Michael Warschawski, the founder of the Jerusalem-based Alternative Information Centre, a joint Israeli-Palestinian political advocacy group, said: "This decision is a political statement directed at Washington. Netanyahu is making clear that he has no intention of freezing anything in the settlements. This confirms that Netanyahu is extremely provocative, and bordering on rudeness, concerning the Obama administration's demands on the settlements."
The addition of settlements to the national programme angered many in the centre and left of Israeli politics yesterday. All five ministers of the Labor Party, the only centrist member of Mr Netanyahu's coalition, voted against the plan, protesting that it included isolated Jewish communities that were not part of the major settlement blocs Israel plans to keep under any peace deal with the Palestinians.
Isaac Herzog, the minister of welfare and social services who is a member of Labor, said after the vote: "There is no use - in approving preferential treatment to communities that won't be part of a final settlement between us and the Palestinians." Chaim Oron, head of the left-wing Meretz Party, which is in the opposition, warned that the scheme would further delay prospects for a resumption of stalled peace negotiations. He said: "The government's decision shows that a renewal of the peace process is not a national priority and that Netanyahu and his colleagues are moving towards a confrontation with the American administration and the international community."

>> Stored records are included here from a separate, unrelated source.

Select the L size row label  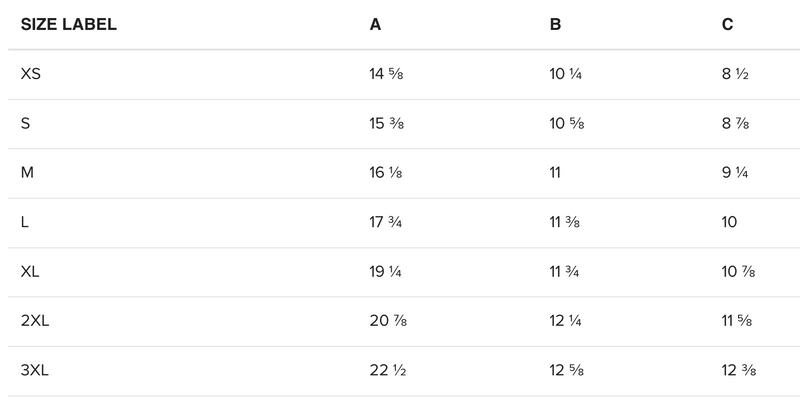(25, 222)
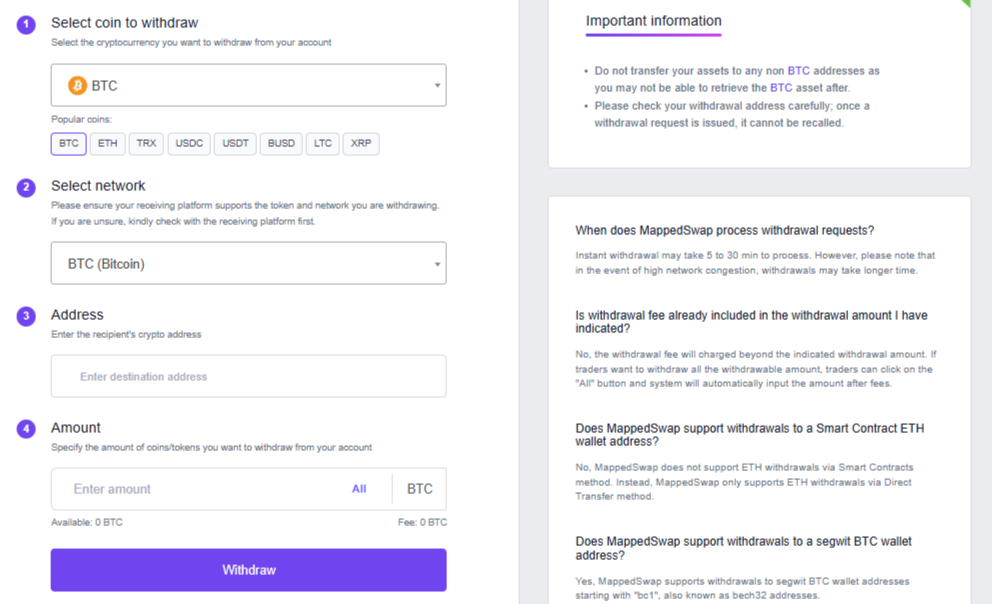
Task: Click the step 2 number badge
Action: 26,187

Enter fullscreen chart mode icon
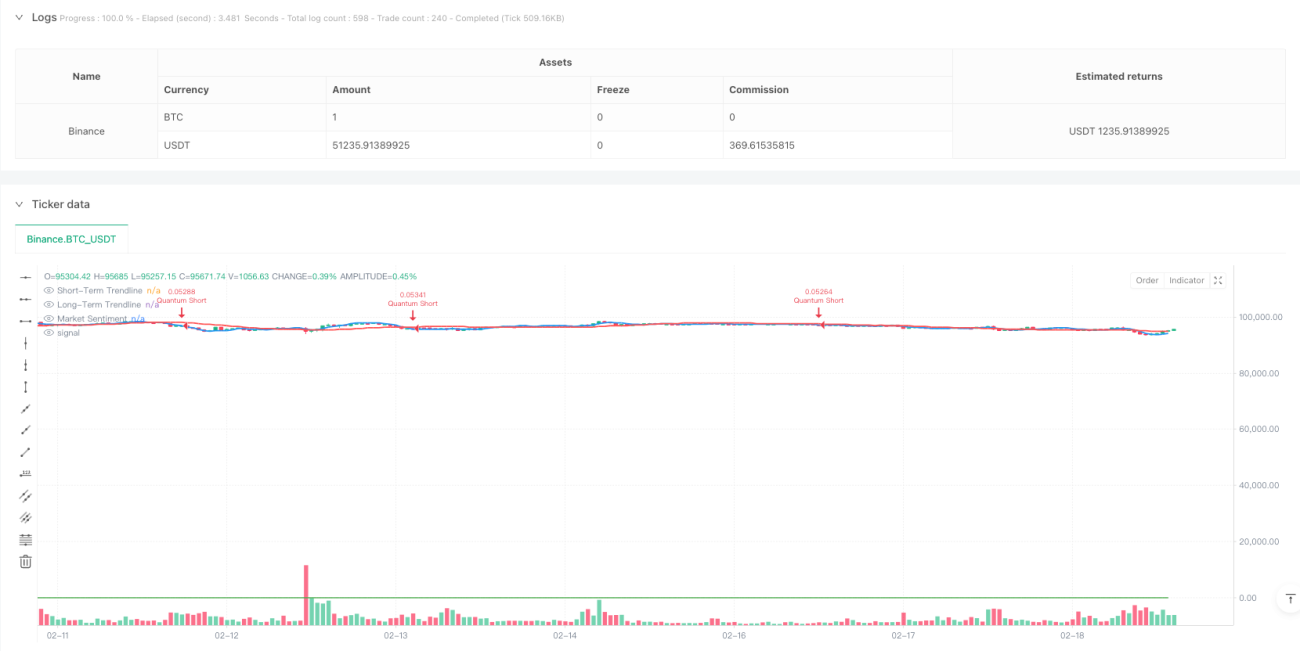[x=1218, y=281]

The plan approved by Israel would include about 100,000 settlers in a national programme that would grant a total of about two million Israelis so-called preferential treatment in areas such as schools, job opportunities and health care. Israeli media estimated that the programme would invest about 1,000 Israeli shekels (Dh970) on average per person. A spokesman for Mr Netanyahu, however, insisted that there was "no contradiction" between the additional funds for the settlers and the temporary construction curbs, and added that none of the settlers' benefits would be in housing.
Some Israeli analysts accused Mr Netanyahu of caving in to settler demands and looking out for his own political survival by pushing for his cabinet to give the plan the green light. Nehemiya Shtrasler, a prominent commentator for Haaretz, a liberal Israeli newspaper that has typically supported Mr Netanyahu's economic-related policies, wrote that the state programme should be composed of areas far away from Israel's commercial centre that are fighting high unemployment instead of including many settlements that are less than an hour away from the central city of Tel Aviv.
Shtrasler added: "The wink to the settlers and the surrender to narrow political interests is a bad mistake from the socioeconomic perspective. This is a difficult blow to the residents of the real peripheral areas." Indeed, Peace Now, an Israeli anti-settlement group, last week estimated that the settlements have higher income and education levels, and a lower jobless rate, than the average Israeli community. Benefits given to so-called preferred areas include tax breaks for business, funds for technological incubators, financial aid for agriculture and housing loans.
Yuval Steinitz, Israel's finance min ister and a member of Mr Netanyahu's right-wing Likud Party, was quoted on Israeli radio as saying the addition of settlements to the programme showed them that despite the partial freeze, Israel "also supports and reinforces" them. Settlers have increasingly stepped up opposition to the government's partial construction freeze, embarking on mass protests near Mr Netanyahu's Jerusalem residence and blocking inspectors from enforcing the suspension. Some of the more hardline settlers were blamed last weekend for vandalising a mosque in a Palestinian village in the northern West Bank, burning prayer carpets and holy books and spraying hate messages in Hebrew.
The mosque torching has prompted concerns among Israeli defence officials of possible reprisals. Yesterday, militants from the Gaza Strip, ruled by Hamas, fired two rockets at Israel in the latest violation of a moratorium on attacks that was announced by Gaza factions last month. Furthermore, the Israeli military said that a Jewish settler woman was slightly to moderately wounded after being stabbed on a roadside by a Palestinian in the West Bank late on Saturday.